[JDEV] Videoconferencing with jabber / Re:[speex-dev]Videoconferencing with speex and jabber

Mon Dec 1 04:55:20 CST 2003

> Having one user assume the role as server, and one of client is really no
> harder than a model in wich you asume both are equal peers. It's simply a
> matter of different roles. If you can think of any reason why this is not
> true, please share it with the rest of us!

I dont disbute that it is any harder (for one 2 one), simply that using a
client server model when a p2p model is more appropriate IMO can create more
problems than it solves.

> However, using a client/model will allow you to participate in a
> conference on a server with more people *with no extra effort at all*. Yet
> you still state you don't believe it will be easyer?

Yes is easier to implement because you dont need extra p2p, but IMO its not
really that much more to implement it as you will already have a large
amount of the necessary code inplace once you have created a client with
inbuilt server.

> What I *am* saying, that an entirely p2p based conferencing model (with
> more than 2 persons involved) is a lot more complex than a client/server
> model. Even more so, if you only have to implement the client portion.
> That's why this allows "thin" clients to still participate. It was you
> yourself who argued against mixing and bandwith req. on thin clients such
> as a pocket PC.

Yes if you only implement the client portion it will be a lot more work to
add server or p2p, but if everyone does that (to save time and effort) your
proposed system will fall apart because there will be no servers for people
to connect to.

As Mats Bengtsson suggests I think you should take a look at this
http://www.skype.com/skype_p2pexplained.html their solution looks rather
good (although goes further than I have been suggesting), maybe what we
really need to do rather than concocing our own solution is defer to the
even greater experience of someone else and just try to integrate with an
existing mechanism, just like we did with SOCKS5 for the bytestreams
mechanism.

> I think from the discussion it's pretty obvious what's needed/wanted most
> are 2 things:
> - person to person over a direct link
> - conferencing with multiple persons on a server

As you realise I dont think you need to use a server to talk with a small
group of people.

> This can both be handeled, without overlap, with a simple JEP based on a
> c/s model. P2P won't cover this, nor will it be any simpeler.

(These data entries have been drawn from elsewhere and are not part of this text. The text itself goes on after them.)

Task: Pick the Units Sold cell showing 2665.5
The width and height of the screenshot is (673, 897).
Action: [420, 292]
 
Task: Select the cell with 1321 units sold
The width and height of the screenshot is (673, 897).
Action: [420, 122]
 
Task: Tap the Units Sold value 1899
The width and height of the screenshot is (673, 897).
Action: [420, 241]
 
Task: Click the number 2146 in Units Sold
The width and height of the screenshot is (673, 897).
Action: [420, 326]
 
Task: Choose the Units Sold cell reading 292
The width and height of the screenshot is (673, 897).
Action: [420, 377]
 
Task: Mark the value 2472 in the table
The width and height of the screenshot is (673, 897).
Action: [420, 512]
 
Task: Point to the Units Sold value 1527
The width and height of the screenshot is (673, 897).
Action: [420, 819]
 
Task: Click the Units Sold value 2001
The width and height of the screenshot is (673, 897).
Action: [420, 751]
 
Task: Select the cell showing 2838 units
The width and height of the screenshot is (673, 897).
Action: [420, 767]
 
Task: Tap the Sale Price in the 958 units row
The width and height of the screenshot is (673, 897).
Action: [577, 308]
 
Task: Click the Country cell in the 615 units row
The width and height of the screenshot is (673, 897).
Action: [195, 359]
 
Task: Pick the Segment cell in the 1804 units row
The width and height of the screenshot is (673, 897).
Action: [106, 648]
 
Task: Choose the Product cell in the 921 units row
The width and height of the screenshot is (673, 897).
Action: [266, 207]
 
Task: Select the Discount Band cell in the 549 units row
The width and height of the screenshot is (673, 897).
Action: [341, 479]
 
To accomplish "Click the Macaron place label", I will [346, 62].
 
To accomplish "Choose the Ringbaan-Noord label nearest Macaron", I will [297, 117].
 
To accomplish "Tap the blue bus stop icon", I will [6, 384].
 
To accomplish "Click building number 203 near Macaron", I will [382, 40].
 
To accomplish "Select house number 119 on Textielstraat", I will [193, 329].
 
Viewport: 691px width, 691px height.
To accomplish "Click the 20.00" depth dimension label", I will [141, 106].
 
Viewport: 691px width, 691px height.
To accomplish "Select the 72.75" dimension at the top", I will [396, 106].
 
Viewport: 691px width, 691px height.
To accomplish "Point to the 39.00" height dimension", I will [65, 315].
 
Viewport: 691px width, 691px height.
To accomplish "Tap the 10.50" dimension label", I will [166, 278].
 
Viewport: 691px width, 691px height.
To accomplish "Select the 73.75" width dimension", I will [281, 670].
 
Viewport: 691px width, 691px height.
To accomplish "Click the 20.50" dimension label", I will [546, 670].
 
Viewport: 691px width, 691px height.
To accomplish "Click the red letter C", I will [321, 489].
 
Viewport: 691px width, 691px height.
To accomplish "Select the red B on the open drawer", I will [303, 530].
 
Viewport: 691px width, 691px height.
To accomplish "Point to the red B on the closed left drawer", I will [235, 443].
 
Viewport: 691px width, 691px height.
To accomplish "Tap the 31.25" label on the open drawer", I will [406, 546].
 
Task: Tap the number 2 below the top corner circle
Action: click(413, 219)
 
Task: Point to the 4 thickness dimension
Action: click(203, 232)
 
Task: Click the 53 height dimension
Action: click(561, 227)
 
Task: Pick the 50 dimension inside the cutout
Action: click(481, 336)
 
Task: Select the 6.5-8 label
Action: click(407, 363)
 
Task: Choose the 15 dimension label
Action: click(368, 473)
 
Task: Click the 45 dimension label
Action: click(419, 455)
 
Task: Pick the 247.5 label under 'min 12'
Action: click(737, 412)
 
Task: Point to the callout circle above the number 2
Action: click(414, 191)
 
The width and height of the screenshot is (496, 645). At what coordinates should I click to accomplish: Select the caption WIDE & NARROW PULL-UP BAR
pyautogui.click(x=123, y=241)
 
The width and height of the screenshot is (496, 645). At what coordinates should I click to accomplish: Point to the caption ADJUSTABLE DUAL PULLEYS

Sorry but it can handle it as I have clearly shown, it wont be any simpler
but IMO its not much harder if you already have client/server code in place,
and is far more reliable.

> Conferencing over induvidual direct links between persons is intresting
> too, but too complex to be included in the basic JEP if you ask me.

I dont think its really all that much harder as you know.

> Conferencing over direct links doesn't have to be p2p either. You can base
> it on the c/s JEP with every induvidual participant acting as a server.
> Not that more complex than doing this on a p2p based model.

But that is p2p is it not?

> With conferencing the requirment of a (fast enough) server is way more
> reasonable than for a person to person conversation (I completly agree
> with you there a direct link should be used when possible!).

Good good.

> However, by
> going with a c2s model you'll still provide a fallback method for when a
> direct link fails, by using a component that hosts a conference.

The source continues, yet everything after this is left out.